I wouldnt live in Houston/USA myself...I moved to NZ for quality of life that was lacking in London, so I guess ppl move for different reasons.
regards
 
 

Well if you looked at a starter home I would assume that we would be looking at a max of $300k (3 times a double income)......So say $250k to build? means that the all up price of the section incl services should not be more than $50k.  Yet I think someone mentioned the councils charges are way above that $50k for the section alone?.....it just doesnt work....even if you use municipal bonds all you are really doing is can kicking those costs elsewhere....yep, something just does not add up.
If you accept that we are in a bubble and property is grossly over-valued by 50% yet we seem to see that new cant be built for the present inflated value let alone 50% less then.....ouch. 
Then we see that in effect that house should be $600k, but no NZer can afford that........or the flip side is why are houses in OZ and the USA so much cheaper? is the building industry ripping us off?  yes I suspect partially so....when tools are significantly cheaper in the USA you just have to wonder whats going on.
regards
 
 

If a government was of a mind to it could buy up large tracts of land currently zoned rural at rural prices, rezone residential, develop services and sell back at cost. The land bankers on the fringes would be decimated and perhaps land values would reset from the outside in rather than from the overly inflated centre out. Would it really matter if a narrow corridor of rural land either side of SH1 became residential/light commercial as long as the appropriate facilities and public transport were put in place. I always used to throw off at Botany but its actually a very self contained town centre with excellent transport and ammenities and the high density townhouse development I've visited(about 150 homes) is well laid out, spacious and quiet. Not everyone's cup of tea but very livable.

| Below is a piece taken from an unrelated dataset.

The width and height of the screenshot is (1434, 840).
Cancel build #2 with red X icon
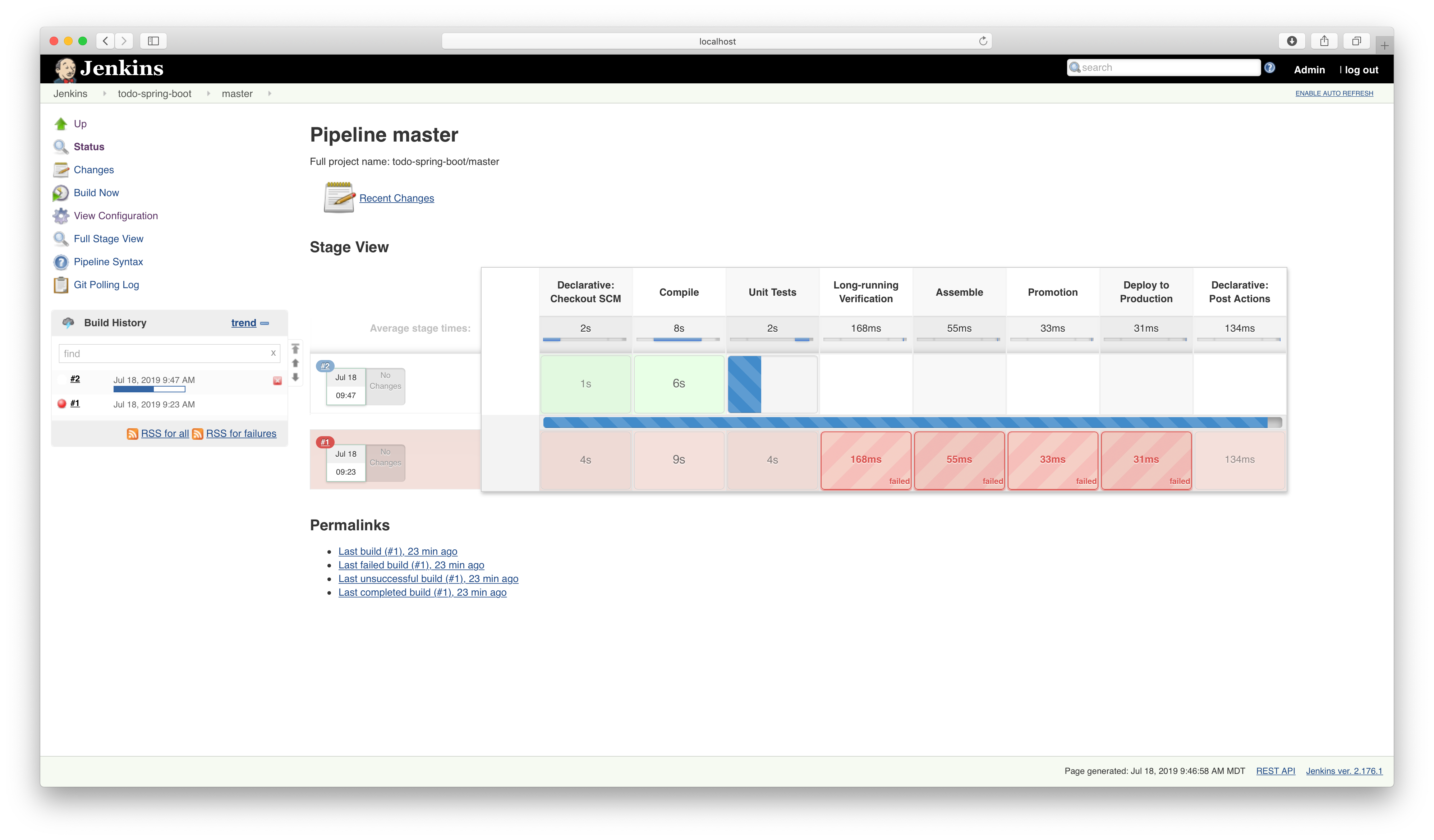point(277,381)
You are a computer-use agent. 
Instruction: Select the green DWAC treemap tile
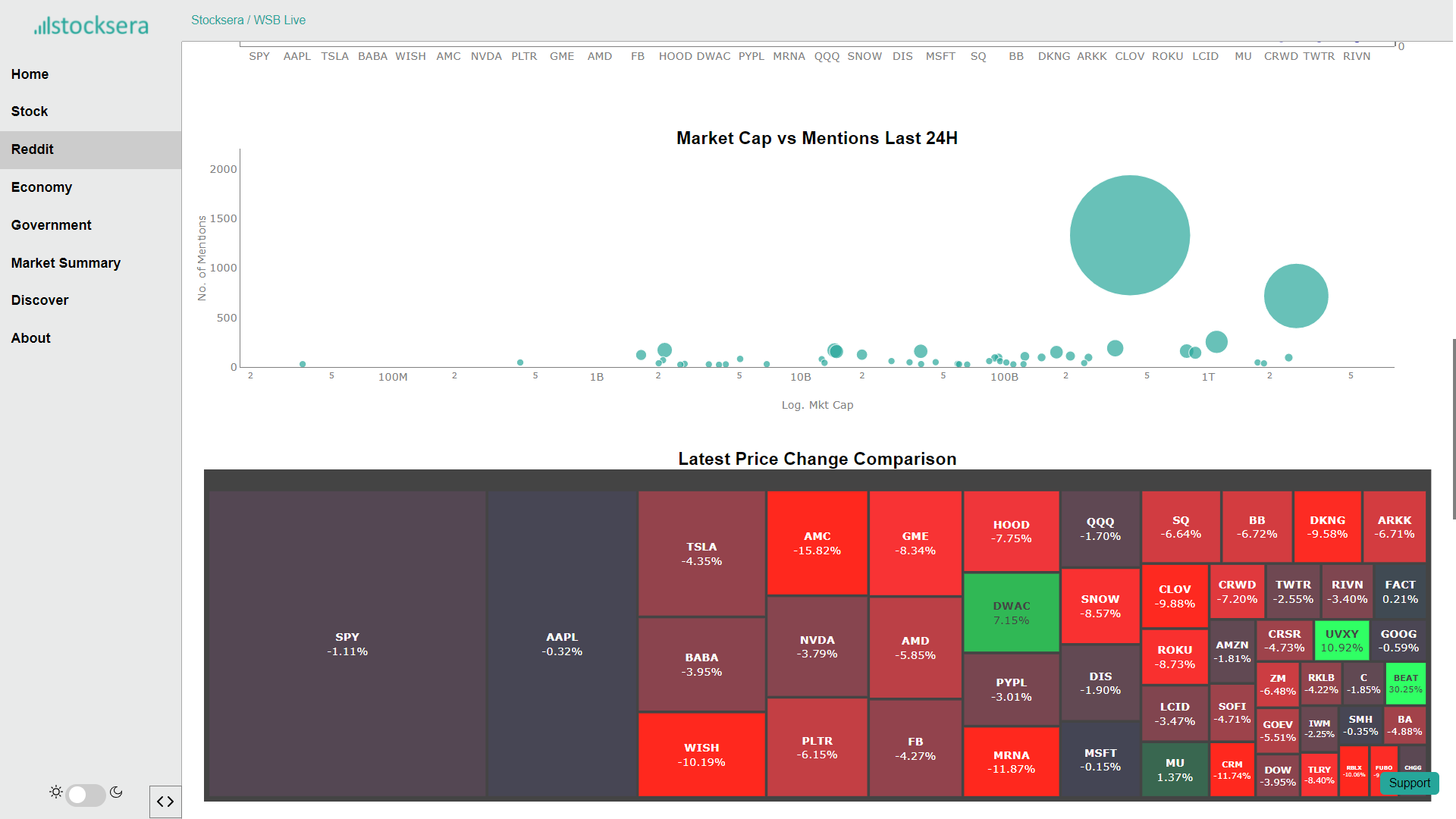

wtf - a Govt could, but the screams from those who would profit individually (a few here, methinks!) would be audible. Fed Farmers and the anti-nanny-state types would have a fit.
 
It wouldn't alter the big picture, though. As a nation, we're already borrowing - you're suggesting we reduce our productive land, even when we're not in the black to start with?  Prices will fall; nothing surer. 30-50% is my guess - but it won't help those who have had their incomes casualised, nor will it help those landlords who rely on those casualised incomes to pay rent.
 
Ribbon development isn't cost (or energy) effective. A square is the cheapest grid-serviced shape, a circle the cheapest theoretically-serviced (but messier to slice up). 
 
Public transport?  Ask for whom, how far. Most folk don't realise that most of the activity in a CBD, is parasitic (it's income piggy-backs on something real, elsewhere). The real underwrite is several times oversubscribed, and at some point, the parasitic (this site, for instance, needs folk to be interested in housing/interest rates, which in turn requires the housing to exist) activities will drop away.